• Work to complete:
Convert the items starting at the line containing "The height and width of the screenshot is (441, 720)." and ending at the line containing "tap(57, 1110)" into a numbered list, dropping any blank lines. Include both of those lines and nothing outside that range.
— START —
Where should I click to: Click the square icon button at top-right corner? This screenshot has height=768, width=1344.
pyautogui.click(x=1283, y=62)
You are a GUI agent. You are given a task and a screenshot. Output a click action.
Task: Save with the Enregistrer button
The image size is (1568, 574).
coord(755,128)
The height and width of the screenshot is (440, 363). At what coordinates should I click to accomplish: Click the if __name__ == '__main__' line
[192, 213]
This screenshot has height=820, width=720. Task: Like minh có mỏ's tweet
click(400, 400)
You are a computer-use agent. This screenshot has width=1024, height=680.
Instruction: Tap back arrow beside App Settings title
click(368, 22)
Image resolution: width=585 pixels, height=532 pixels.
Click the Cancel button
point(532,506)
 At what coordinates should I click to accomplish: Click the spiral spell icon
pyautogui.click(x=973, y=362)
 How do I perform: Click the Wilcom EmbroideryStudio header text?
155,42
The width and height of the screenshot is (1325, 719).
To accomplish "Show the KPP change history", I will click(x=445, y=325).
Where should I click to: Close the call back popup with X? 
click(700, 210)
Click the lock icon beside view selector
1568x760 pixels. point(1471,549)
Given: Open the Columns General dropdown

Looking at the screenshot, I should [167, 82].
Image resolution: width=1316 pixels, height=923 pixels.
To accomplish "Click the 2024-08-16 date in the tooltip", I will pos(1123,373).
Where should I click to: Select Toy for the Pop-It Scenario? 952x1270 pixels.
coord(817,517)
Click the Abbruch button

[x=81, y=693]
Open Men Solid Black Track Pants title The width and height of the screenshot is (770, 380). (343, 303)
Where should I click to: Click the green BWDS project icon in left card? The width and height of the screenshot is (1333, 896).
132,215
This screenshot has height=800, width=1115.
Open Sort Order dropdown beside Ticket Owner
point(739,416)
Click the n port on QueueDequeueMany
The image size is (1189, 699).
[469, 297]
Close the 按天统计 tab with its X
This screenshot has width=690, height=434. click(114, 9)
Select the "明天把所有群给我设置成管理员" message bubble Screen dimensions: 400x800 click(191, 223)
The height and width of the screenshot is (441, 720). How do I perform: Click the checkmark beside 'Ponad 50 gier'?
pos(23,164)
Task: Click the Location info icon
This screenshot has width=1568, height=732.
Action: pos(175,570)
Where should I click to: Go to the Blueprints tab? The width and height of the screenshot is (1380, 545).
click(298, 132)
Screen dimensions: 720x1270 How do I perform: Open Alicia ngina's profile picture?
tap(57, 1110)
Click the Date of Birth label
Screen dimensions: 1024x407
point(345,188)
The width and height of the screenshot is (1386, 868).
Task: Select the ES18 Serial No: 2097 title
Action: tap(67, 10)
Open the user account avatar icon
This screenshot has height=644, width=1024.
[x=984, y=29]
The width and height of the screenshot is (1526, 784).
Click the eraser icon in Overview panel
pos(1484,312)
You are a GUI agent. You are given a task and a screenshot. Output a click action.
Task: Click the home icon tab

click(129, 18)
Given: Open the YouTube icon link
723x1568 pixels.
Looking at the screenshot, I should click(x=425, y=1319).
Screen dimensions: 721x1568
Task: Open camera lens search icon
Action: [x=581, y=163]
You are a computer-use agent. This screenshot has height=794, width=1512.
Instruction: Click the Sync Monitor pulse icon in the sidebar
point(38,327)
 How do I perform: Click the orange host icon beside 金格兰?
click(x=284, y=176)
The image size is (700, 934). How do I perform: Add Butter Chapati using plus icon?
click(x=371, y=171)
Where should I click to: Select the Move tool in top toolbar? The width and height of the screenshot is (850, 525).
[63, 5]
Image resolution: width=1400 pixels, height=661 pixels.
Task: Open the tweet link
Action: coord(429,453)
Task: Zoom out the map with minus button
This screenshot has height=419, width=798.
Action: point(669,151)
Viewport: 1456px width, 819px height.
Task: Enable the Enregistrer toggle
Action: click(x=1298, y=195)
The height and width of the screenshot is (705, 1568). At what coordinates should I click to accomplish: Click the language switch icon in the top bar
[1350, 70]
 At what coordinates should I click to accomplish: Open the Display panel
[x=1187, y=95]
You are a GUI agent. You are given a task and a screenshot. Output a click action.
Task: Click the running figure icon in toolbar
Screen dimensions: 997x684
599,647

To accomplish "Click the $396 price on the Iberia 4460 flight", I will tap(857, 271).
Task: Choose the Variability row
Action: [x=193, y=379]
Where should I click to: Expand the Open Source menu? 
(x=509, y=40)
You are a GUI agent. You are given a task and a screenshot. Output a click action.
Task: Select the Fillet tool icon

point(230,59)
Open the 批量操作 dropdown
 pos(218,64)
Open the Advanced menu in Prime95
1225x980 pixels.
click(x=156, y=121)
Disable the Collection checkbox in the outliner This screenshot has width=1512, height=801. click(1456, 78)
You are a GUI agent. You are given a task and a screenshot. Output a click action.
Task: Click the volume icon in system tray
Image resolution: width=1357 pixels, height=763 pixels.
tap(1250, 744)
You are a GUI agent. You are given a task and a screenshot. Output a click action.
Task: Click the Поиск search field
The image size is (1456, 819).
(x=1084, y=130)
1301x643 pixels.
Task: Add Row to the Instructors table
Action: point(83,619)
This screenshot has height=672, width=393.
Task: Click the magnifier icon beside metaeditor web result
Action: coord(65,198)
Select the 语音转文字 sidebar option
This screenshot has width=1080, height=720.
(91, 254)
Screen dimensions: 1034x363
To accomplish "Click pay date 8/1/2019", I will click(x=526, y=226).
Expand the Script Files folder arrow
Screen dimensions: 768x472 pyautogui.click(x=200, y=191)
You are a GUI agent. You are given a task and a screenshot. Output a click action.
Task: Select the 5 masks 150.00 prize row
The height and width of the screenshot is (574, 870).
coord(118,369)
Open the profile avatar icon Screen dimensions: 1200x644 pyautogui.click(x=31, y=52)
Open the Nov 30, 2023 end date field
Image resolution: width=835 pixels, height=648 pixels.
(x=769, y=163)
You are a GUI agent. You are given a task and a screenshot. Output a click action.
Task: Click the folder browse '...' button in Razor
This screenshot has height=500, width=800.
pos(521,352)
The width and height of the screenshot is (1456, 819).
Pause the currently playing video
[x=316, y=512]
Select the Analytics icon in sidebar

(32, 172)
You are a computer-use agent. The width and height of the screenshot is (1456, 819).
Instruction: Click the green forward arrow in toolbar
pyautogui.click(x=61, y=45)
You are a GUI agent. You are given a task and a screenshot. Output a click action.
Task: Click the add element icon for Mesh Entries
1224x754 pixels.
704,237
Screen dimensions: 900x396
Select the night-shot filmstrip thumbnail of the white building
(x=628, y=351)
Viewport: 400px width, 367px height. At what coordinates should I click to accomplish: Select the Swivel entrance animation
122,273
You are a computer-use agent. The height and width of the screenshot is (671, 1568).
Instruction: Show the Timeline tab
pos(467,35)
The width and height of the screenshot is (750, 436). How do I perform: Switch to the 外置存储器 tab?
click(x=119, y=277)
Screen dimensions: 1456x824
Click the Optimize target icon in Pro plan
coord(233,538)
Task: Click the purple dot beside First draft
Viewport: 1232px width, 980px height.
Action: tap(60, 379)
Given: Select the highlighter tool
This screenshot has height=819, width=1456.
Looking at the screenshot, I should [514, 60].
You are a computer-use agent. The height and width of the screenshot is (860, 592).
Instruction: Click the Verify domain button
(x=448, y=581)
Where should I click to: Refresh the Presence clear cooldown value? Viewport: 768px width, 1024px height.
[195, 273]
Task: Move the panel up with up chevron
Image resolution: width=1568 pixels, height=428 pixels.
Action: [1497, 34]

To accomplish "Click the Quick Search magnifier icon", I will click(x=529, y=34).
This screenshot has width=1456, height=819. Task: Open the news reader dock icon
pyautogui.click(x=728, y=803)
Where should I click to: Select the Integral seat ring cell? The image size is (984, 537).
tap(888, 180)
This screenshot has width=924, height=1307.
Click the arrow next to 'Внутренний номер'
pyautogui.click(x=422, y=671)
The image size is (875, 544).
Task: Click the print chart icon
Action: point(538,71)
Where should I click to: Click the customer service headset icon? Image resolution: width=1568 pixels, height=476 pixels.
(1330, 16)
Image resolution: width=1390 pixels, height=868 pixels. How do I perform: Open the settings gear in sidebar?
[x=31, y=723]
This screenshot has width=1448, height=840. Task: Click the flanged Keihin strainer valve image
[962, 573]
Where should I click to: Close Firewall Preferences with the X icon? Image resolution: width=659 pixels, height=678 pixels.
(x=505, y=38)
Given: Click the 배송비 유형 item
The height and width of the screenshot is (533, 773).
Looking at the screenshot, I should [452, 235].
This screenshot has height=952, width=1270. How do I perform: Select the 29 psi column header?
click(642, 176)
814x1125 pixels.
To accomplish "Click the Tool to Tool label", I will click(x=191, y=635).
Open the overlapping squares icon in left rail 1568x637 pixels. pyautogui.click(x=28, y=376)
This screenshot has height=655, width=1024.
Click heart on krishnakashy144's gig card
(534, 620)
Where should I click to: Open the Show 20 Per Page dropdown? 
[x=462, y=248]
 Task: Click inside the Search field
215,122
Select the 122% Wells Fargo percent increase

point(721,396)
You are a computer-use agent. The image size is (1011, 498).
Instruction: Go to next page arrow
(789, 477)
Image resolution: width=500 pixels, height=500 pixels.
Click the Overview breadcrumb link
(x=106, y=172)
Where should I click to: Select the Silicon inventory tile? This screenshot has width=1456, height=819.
— END —
• Written reply:
1. The height and width of the screenshot is (441, 720). How do I perform: Click the checkmark beside 'Ponad 50 gier'?
2. pos(23,164)
3. Task: Click the Location info icon
4. This screenshot has width=1568, height=732.
5. Action: pos(175,570)
6. Where should I click to: Go to the Blueprints tab? The width and height of the screenshot is (1380, 545).
7. click(298, 132)
8. Screen dimensions: 720x1270 How do I perform: Open Alicia ngina's profile picture?
9. tap(57, 1110)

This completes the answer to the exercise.